When I left for maternity leave in February, I thought (perhaps naively) that I would have time to read more, exercise, clean out our garage, write thank you notes and just hit pause on the world for a brief moment. Alas, life is a funny thing, and as the world hit pause due to the pandemic, my current reality is a whirlwind of a toddler, a newborn baby, a husband working from home and, occasionally, some serene walks. I am a planner by nature and have several advocacy goals that I hope to accomplish while serving as the chair of the Government Affairs Committee (GAC). My predecessor, Angus Worthing, MD, FACR, FACP, did mention that sometimes issues will unexpectedly arise that we would have to deal with, though I don’t think he could have predicted something of this magnitude. He did set the stage for me to be open to change and be flexible. Thank goodness.
We have now (just!) finished our first ever virtual advocacy day and, despite it being our first foray into virtual Hill meetings, this event was a great success. We still have one eye set on our original priorities for the year, such as legislation targeting utilization management (step therapy for Employee Retirement Income Security Act (ERISA) plans, prior authorization for Medicare Advantage plans), medical research dollars and workforce deficits. However, we needed to adjust our asks to match our members’ needs in the tumultuous time of the pandemic. With the help of the GAC and our ACR advocacy staff team (Adam Cooper, Lennie Shewmaker, Amanda Grimm Wiegrefe, Dan Redinger and Joseph Cantrell), we pivoted the policy that we took to the Hill as the policies and member feedback changed rapidly.

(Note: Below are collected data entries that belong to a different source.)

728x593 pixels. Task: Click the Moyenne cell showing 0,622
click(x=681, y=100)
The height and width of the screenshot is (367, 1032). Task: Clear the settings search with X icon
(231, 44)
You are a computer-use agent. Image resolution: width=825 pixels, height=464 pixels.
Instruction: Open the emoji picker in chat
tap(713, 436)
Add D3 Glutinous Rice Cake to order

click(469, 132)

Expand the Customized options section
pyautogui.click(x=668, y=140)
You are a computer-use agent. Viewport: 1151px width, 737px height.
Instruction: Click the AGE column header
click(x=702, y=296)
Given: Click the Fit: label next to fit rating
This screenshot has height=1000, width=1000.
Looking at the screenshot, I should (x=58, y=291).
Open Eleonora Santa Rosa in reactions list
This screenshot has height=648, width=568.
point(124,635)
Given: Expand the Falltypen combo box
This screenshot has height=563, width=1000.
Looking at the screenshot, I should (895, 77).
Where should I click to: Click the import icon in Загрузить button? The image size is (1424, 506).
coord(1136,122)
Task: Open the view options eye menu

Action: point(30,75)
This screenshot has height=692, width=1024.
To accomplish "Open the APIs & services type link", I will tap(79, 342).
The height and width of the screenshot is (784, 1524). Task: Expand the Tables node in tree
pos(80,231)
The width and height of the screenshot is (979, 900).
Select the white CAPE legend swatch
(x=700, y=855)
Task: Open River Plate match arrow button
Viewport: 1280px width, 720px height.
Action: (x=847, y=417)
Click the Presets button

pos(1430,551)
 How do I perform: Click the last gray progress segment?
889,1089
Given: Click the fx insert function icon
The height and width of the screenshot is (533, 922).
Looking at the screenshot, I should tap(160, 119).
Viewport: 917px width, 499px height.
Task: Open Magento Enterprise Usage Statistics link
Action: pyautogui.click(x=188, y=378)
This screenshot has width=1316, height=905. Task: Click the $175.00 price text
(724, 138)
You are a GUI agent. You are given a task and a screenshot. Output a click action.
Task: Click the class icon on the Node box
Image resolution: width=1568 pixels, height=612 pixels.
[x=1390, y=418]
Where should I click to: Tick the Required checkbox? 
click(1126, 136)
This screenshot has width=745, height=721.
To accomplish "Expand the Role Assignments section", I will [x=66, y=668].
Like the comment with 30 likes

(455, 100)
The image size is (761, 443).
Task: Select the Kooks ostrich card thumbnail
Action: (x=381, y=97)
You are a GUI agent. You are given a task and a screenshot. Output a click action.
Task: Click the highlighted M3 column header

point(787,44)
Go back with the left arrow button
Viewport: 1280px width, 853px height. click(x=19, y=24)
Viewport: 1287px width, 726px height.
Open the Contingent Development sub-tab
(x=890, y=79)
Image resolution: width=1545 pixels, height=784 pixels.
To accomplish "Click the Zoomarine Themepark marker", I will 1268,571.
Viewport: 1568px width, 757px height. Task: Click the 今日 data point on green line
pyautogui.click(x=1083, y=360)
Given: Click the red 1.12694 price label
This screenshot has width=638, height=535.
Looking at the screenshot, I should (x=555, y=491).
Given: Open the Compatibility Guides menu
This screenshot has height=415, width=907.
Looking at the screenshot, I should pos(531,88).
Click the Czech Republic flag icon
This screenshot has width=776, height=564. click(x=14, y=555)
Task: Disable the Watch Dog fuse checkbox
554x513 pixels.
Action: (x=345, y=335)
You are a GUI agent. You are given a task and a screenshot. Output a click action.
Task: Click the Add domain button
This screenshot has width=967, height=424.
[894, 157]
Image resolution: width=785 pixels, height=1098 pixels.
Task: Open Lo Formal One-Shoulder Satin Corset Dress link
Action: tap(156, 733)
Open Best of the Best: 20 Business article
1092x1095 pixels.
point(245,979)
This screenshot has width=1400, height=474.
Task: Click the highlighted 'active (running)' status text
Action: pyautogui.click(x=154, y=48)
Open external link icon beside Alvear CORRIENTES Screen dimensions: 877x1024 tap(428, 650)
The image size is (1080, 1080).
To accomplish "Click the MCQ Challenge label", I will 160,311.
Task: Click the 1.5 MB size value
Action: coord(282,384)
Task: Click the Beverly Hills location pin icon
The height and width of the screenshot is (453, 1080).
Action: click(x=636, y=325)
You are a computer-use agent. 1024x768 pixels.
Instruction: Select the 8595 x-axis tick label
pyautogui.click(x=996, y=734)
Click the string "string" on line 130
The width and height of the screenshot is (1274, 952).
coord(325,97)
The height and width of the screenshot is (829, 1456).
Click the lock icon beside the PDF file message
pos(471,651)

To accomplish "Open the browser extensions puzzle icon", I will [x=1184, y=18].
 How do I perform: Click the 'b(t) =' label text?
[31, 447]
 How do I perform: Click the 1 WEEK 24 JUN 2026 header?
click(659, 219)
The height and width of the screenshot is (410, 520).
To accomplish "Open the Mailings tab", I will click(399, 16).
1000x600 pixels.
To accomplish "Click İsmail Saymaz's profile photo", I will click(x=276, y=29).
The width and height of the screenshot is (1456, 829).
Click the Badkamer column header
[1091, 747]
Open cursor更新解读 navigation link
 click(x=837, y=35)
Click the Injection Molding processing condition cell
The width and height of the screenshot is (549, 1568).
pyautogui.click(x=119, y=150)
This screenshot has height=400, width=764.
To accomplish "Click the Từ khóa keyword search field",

This May, our outreach to Congress addressed provider solvency issues to maintain access to care for our patients. We discussed the need for additional funding through the CARES Act programs, including the Paycheck Protection Program, and the need for provider-specific grants to help support practices. We expressed our appreciation of the Centers for Medicare & Medicaid Services’ (CMS) support of providers with reimbursement of telehealth visits matching the rate for face-to-face visits (F2F), because this was all many of us could do. We asked Congress to guide CMS in supporting providers with a blanket adjustment for already submitted audio-only visits and to support legislation (H.R. 6644) that would have ERISA plans meet payment parity as well. Finally, we asked Congress to support the CMS 2020 Physician Fee Schedule, which recognized cognitive specialties and will result in an average increase in reimbursement of 15% for rheumatology.